David Rych

Border Act

In seinen Arbeiten widmet sich David Rych Fragen der Konstruktion von Identität und Realität – wobei er im Besonderen Wissensproduktion und Repräsentation befragt und auf politische Hintergründe Bezug nimmt. Seinen Filmen gehen Fragen nach Konstitution und Konstruktion von „Gesellschaft“ voran, wobei die jeweilige Thematik für die entsprechende Wahl des dokumentarischen Formats ausschlaggebend ist. In dieser Weise werden das Genre des Dokumentarfilms in verschiedenen Variationen und somit auch die Bedingungen der Filmproduktion an sich thematisiert.

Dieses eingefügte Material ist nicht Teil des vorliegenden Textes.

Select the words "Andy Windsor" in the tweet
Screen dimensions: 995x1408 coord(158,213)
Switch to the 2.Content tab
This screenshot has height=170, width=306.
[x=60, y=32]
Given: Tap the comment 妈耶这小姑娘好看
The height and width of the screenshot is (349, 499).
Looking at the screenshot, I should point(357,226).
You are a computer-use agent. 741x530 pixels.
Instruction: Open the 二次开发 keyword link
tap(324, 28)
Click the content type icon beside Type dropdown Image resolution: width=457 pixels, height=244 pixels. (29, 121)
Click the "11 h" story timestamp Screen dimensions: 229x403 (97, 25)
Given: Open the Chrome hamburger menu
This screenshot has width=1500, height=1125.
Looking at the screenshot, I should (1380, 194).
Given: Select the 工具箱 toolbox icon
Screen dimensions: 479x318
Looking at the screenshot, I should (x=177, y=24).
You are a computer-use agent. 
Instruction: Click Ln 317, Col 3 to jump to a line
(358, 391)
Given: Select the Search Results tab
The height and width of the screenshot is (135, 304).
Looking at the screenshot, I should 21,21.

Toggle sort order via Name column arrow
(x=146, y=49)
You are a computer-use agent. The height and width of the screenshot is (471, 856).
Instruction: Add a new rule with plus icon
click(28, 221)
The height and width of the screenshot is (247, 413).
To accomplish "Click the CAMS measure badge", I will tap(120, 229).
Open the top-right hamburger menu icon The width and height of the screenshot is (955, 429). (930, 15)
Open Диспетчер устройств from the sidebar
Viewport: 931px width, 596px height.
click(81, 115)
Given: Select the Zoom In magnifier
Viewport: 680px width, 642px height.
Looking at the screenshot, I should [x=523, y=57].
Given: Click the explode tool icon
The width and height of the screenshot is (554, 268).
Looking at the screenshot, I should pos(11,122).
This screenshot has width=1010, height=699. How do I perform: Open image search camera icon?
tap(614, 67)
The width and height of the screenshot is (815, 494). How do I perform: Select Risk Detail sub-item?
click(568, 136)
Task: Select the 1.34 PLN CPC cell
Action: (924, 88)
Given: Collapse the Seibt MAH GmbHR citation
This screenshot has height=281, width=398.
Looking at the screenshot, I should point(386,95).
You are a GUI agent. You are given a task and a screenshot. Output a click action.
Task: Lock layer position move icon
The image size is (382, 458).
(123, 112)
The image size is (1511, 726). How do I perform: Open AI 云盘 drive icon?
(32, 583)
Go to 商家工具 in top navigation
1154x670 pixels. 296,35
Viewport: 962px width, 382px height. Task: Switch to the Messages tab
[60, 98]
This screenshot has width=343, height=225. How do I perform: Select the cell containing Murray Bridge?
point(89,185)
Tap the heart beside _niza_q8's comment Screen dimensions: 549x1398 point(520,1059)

Menschen sind sich ihrer potenziellen medialen Rolle zunehmend bewusst – Performance ist Teil unserer Realität, unabhängig davon, ob eine Kamera läuft oder nicht. Ein vorkinematischer Zustand des Unbeobachtetseins, einer Wirklichkeit vor ihrer Inszenierung und medialen Reproduktion, ist kaum mehr auffindbar und scheint auch nicht mehr begehrenswert. Die Tendenz im Dokumentarfilm wiederum neigt deutlich zur Inszenierung. Fiktionale Elemente können im Dokumentarfilm affektive Empfindungen und dramaturgische Spannung erzeugen, welche schon lange Teil der von der Spielfilmindustrie gewohnt bedienten Illusion sind. Re-enactments und Setdesigns eröffnen dem Dokumentarfilm neben Archivmaterial zusätzliche Ausdrucksformen, bei der Verwertung und Konstruktion von Ereignissen oder Persönlichkeiten, wobei es zu einer Auflösung der Grenze zwischen ehemals strikt getrennten Genres kommt. Im politisch motivierten Film indessen ist Fiktionalisierung von Wirklichkeit ein Stilmittel reflexivem Film zu gezielter Aussage zu verhelfen und Aspekte
des Realen zu verdeutlichen – ästhetische Entscheidungen haben dabei eine politische Dimension.

In Büchsenhausen arbeitete David Rych an der Vorbereitung des Films Border Act. Dabei geht es um ein Casting für ein Filmprojekt: Gesucht werden LaiendarstellerInnen für zu besetzende Rollen als illegale MigrantInnen. Die experimentelle Praxis des britischen Regisseurs Peter Watkins, am Film teilnehmenden ProtagonistInnen reale Rollen zukommen zu lassen, dient als Ausgangsbasis für das beabsichtigte Vorhaben. Insbesondere gehe es darum, Rahmenbedingungen zu schaffen, welche den beteiligten ProtagonistInnen den Raum bieten würden, um Aspekten ihrer Persönlichkeit und damit verbundenen sozialen bzw. politischen Standpunkten nachzugehen, wobei sich freier Handlungsverlauf in den fiktionalen Rahmen des Projekts eingliedern soll: „Wo die Inszenierung brüchig wird bzw. schon so angelegt wurde, soll sich ein neuer Raum öffnen, um Gegenwart kritisch zu befragen und die neuen gesellschaftlichen Verhältnisse zwischen Politik, Medien und Öffentlichkeit zu behandeln.“
(Textvorlage: David Rych)

Das finanziell anspruchsvolle Projekt konnte nicht während der Zeit des Fellowships fertiggestellt werden. Sowohl der Künstler als auch das Künstlerhaus Büchsenhausen verfolgen jedoch weiterhin gemeinsam die Realisation des Films.

David RYCH (*1975 in Innsbruck) lebt in Berlin. Studium an der Universität Innsbruck (1993–95), an der Akademie der bildenden Künste in Wien (1995–2001) und an der Bezael Universität in Jerusalem (1999–2000). Postgraduate-Studium an der École Supérieure des Beaux-Arts in Marseille (2004/05). Teilnehmer an der Manifesta 8 (2010/11) und der Berlin Biennale (2012).